Here's a couple of fund managers that really have a great approach..they are constantly looking for great values no matter what is happening to the market. Best of class I have found is roycefunds.com for microcaps and muhlenkamp.com for largecaps, they proudly show their performance during bear markets, have been managing money since the early 70s and are superb bottom-fishers. If you do nothing else just scoop up that 2000/year allowed for your IRA and hand it to them.
I think most people don't realize the power of having a kitty of money free of taxes...the main thing is to get your tax-free trading/investing kitty as large as possible, get everything you can into that tax-free category as it really does make a huge difference down the road, probably more of a difference than on what you invest it in. Taxes are icky :-(



To: Mike McFarland who wrote (14530)3/1/1998 5:53:00 PM
From: Investor2  Read Replies (1) | Respond to of 18056
 
RE: "Should a young person, who is mainly committed to saving rather than investing, having time on his side, simply chuck the idea of being in stocks?"
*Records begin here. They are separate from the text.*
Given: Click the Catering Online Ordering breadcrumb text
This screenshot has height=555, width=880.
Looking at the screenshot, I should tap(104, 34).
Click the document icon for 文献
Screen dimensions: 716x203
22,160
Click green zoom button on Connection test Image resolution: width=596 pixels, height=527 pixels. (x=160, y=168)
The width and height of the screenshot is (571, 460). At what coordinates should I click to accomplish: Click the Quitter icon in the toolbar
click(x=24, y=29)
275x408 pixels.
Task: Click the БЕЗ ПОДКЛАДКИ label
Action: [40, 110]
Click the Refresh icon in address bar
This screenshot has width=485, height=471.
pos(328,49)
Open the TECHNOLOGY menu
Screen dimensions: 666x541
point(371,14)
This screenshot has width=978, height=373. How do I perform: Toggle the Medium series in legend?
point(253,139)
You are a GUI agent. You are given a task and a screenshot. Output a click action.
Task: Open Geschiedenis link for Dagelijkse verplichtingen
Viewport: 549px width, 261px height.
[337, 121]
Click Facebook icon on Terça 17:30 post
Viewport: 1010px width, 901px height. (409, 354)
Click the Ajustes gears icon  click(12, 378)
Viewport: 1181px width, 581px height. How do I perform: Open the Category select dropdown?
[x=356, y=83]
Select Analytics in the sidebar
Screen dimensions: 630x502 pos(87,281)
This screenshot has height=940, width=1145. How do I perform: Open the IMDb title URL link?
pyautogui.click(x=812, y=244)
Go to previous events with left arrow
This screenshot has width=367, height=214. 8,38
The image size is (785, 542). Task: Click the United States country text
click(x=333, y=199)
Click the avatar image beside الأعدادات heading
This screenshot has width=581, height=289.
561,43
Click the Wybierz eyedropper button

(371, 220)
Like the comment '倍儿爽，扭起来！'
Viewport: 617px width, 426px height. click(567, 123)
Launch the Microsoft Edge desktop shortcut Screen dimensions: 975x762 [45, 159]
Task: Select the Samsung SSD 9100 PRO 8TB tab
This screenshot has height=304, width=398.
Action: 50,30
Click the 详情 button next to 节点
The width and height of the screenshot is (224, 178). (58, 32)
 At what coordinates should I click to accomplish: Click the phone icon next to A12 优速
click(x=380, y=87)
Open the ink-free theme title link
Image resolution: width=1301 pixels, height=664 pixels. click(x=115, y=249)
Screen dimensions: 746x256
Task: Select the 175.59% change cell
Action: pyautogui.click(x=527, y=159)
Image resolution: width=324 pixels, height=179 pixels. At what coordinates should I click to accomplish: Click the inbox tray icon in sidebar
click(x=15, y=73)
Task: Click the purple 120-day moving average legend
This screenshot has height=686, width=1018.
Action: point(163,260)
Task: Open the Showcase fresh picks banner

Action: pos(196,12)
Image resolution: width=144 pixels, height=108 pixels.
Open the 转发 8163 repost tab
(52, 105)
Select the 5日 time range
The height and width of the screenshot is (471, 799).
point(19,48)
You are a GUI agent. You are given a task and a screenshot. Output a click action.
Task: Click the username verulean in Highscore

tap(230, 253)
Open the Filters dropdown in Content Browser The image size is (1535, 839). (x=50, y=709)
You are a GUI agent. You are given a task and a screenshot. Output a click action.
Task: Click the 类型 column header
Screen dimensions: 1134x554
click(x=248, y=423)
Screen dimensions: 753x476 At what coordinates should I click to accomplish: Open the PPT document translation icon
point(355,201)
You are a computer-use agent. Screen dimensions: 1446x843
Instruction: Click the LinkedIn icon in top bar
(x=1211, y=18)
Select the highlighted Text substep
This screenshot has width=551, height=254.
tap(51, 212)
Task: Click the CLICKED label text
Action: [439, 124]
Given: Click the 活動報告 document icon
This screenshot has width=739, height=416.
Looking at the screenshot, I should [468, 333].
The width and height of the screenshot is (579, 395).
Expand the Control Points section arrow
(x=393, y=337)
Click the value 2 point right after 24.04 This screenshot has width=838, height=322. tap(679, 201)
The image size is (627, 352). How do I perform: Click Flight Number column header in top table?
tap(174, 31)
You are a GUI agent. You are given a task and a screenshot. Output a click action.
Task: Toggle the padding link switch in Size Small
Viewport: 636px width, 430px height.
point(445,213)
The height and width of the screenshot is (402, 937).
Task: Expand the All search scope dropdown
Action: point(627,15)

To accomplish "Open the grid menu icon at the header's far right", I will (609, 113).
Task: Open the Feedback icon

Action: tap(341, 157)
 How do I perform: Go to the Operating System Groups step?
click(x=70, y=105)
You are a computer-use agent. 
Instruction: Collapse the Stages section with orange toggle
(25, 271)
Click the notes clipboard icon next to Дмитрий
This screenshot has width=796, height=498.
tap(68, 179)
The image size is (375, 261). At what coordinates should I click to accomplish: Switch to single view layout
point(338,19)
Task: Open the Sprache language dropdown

It is my opinion that a young person should develop an investment/savings plan that includes regular (e.g., monthly) contributions to a wide range of financial instruments, including, at a minimum, stocks, bonds, and savings/money market accounts. The younger that person is, the greater percentage he should invest into stocks. Never invest everything in stocks.

Just my opinion,

I2



To: Mike McFarland who wrote (14530)3/1/1998 6:02:00 PM
From: Jack Clarke  Read Replies (1) | Respond to of 18056
 
Mike,

>>I am ever
waiting for a market correction to
buy into equities.


Yeah, I've been waiting for that correction since about Dow 4000, where the market was "overvalued". No one knows how far a mania can go or how large a bubble can be inflated. Even in a "new era".